*THE TASK*. Find every line in the data below that contains the string "pixels", and copy each one.

*EXERCISE INPUT*.
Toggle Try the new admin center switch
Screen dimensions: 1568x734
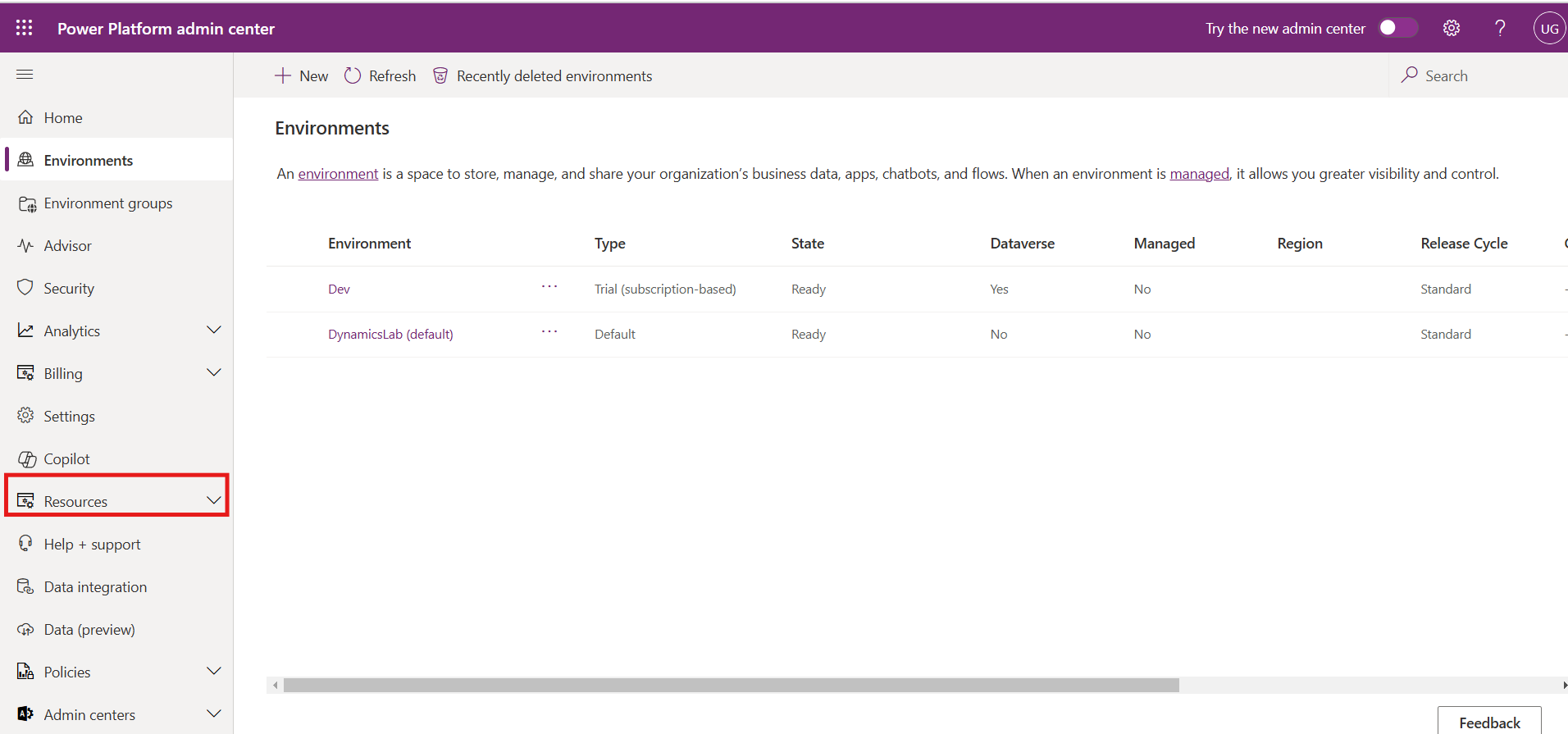click(1397, 28)

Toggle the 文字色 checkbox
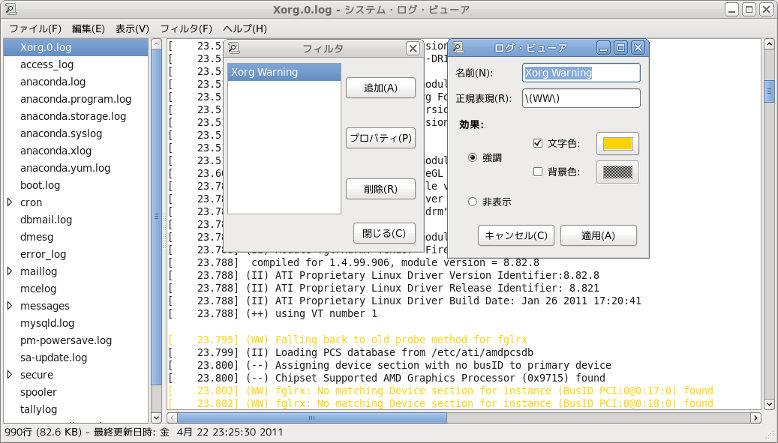click(538, 143)

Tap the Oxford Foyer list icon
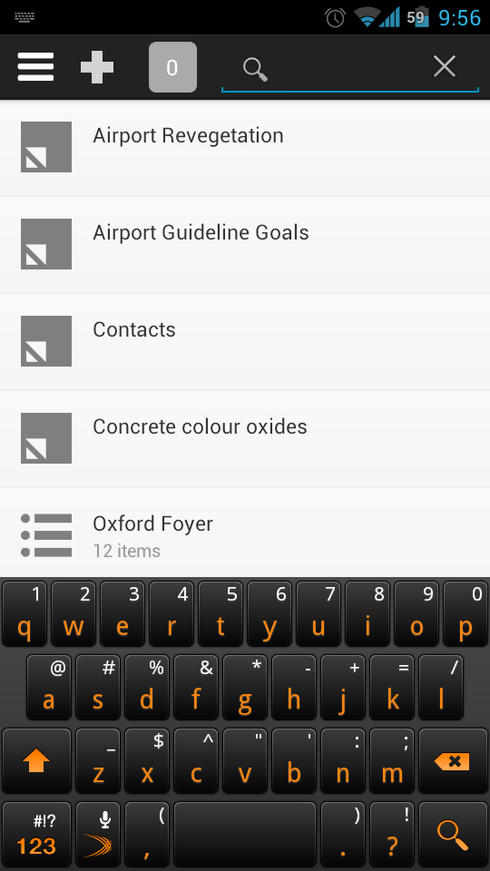pos(46,535)
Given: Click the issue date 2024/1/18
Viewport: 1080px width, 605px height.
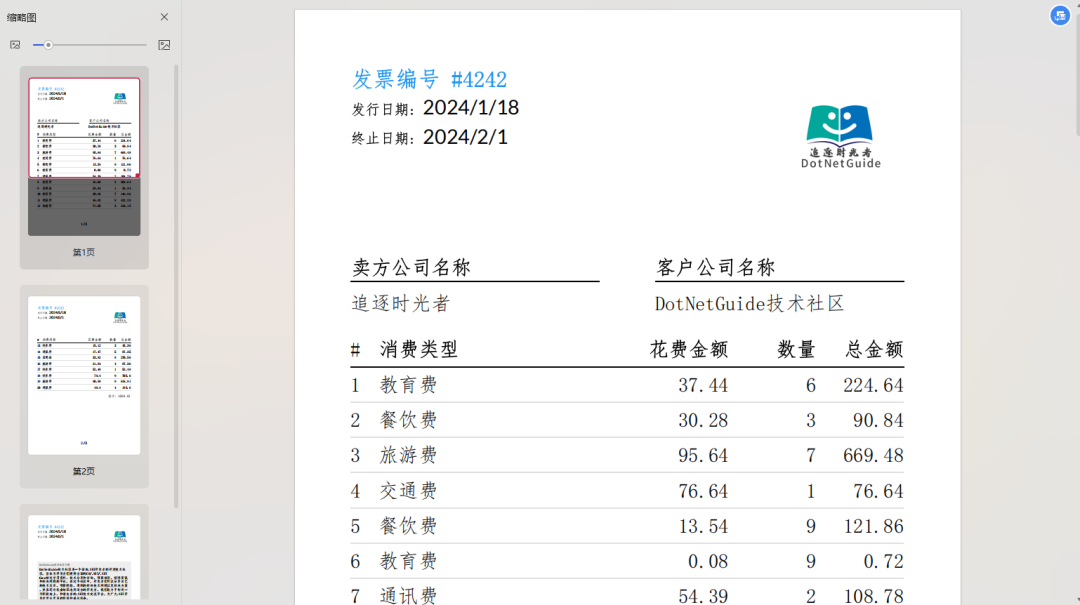Looking at the screenshot, I should pos(470,108).
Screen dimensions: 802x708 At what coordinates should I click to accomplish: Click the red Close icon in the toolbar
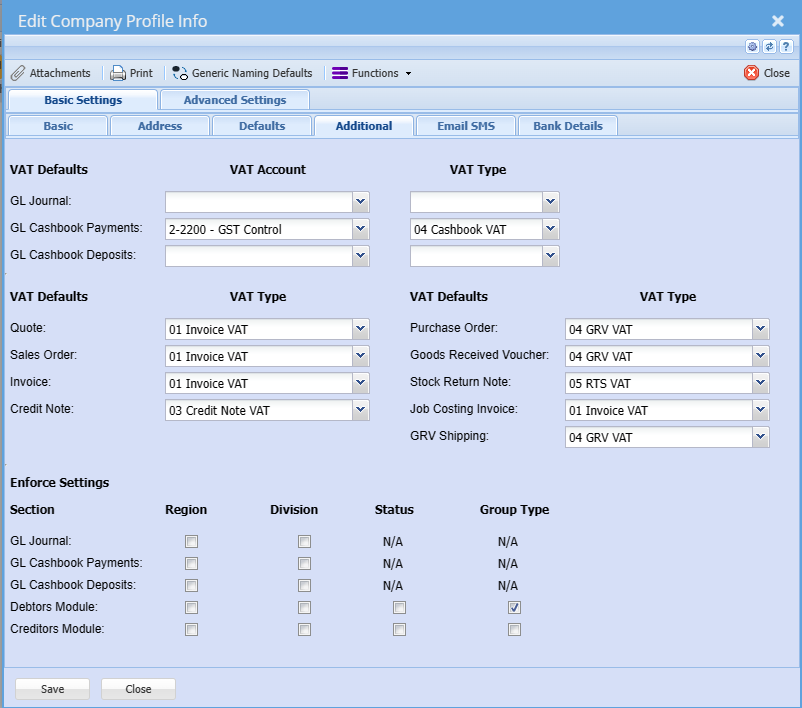coord(751,73)
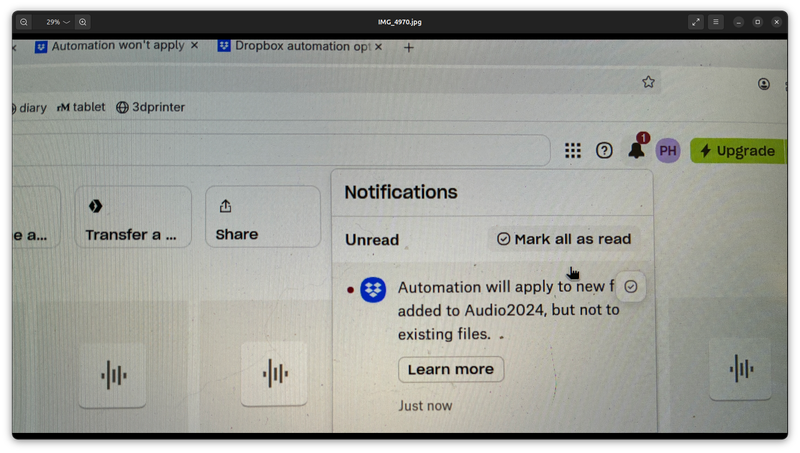Bookmark this page with the star icon
This screenshot has width=800, height=453.
coord(648,82)
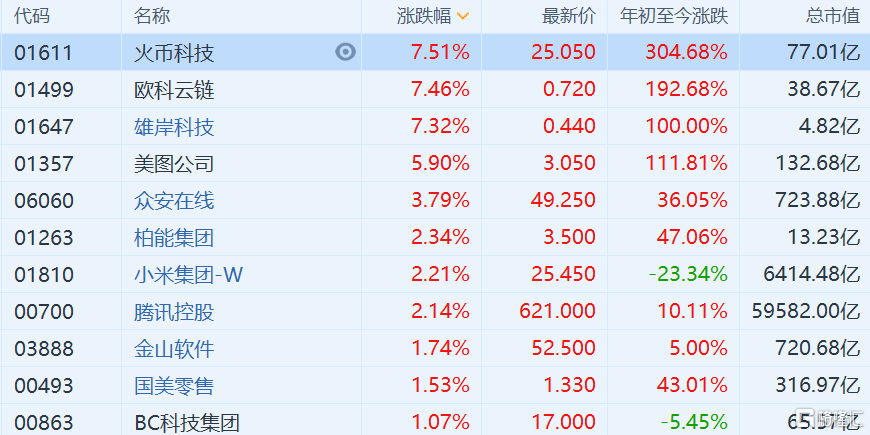Click the watermark logo at bottom right
Image resolution: width=870 pixels, height=435 pixels.
(x=834, y=419)
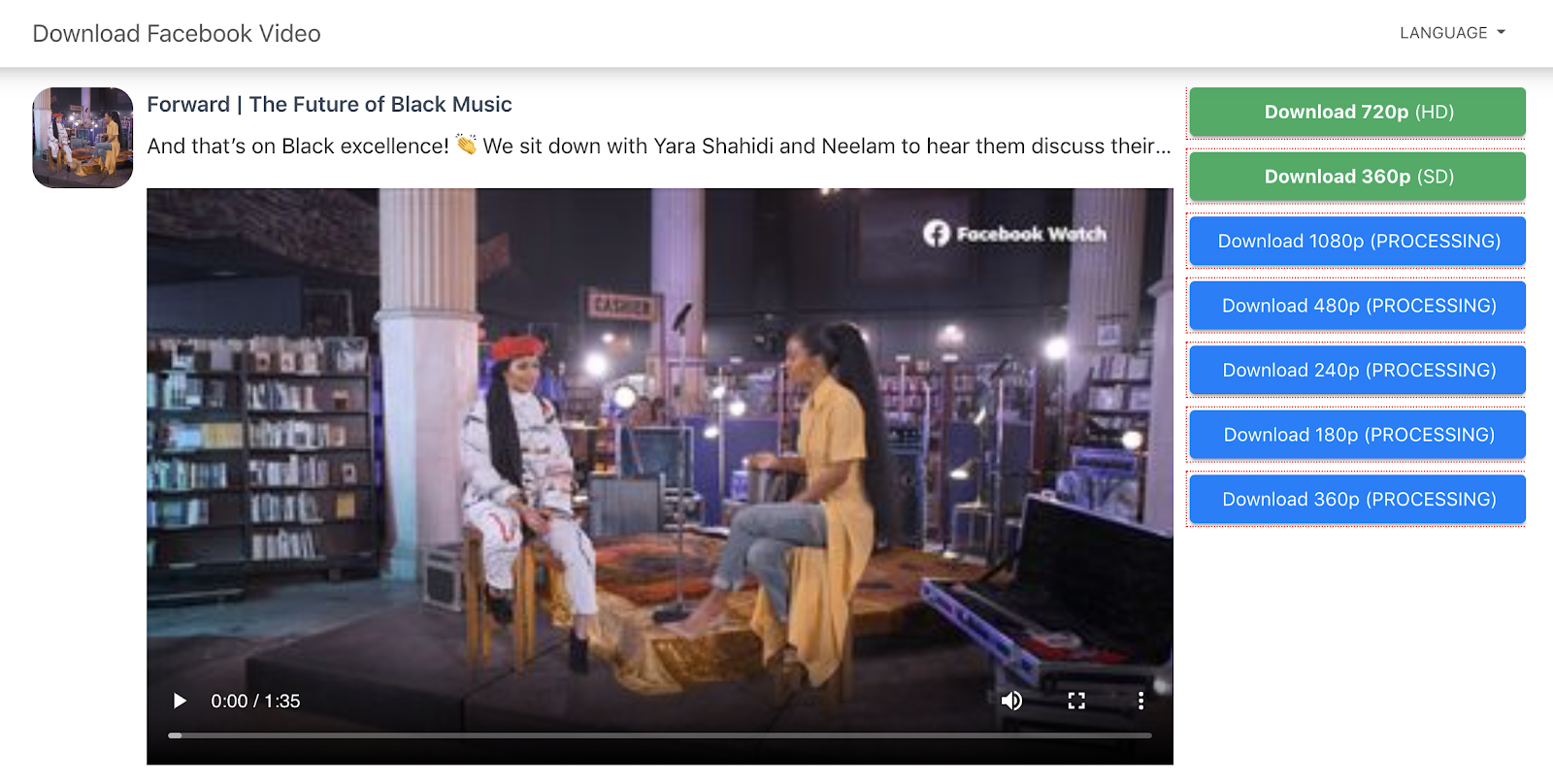Click blue Download 360p (PROCESSING) button
Viewport: 1553px width, 784px height.
pyautogui.click(x=1358, y=499)
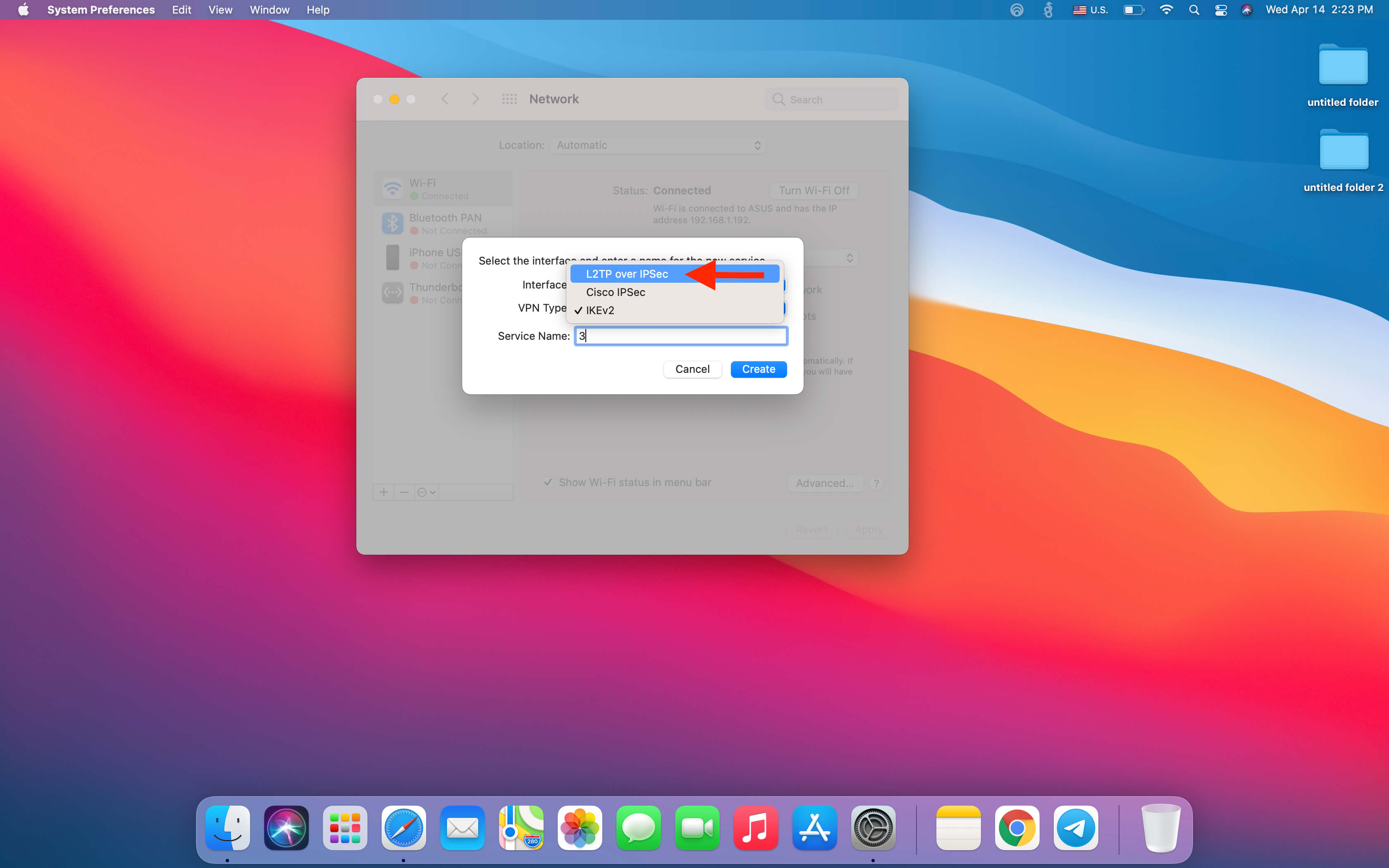Click the Service Name text field
The width and height of the screenshot is (1389, 868).
[681, 336]
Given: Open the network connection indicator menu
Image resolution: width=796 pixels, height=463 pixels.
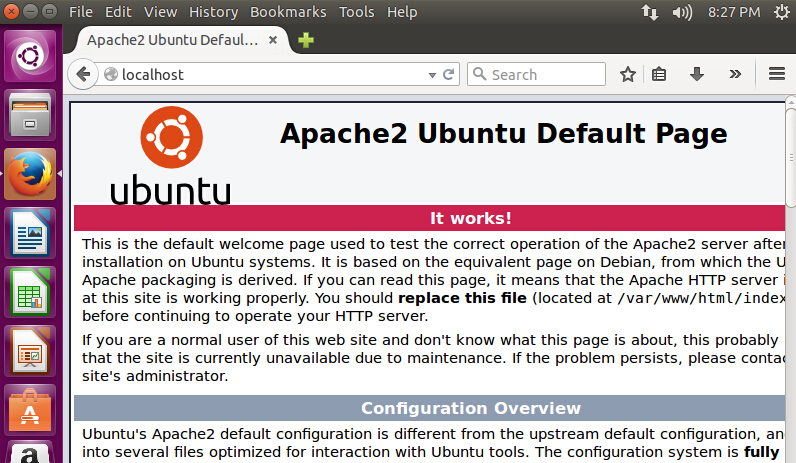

*SOLUTION TO THIS TASK*.
Image resolution: width=870 pixels, height=435 pixels.
Image resolution: width=796 pixels, height=463 pixels.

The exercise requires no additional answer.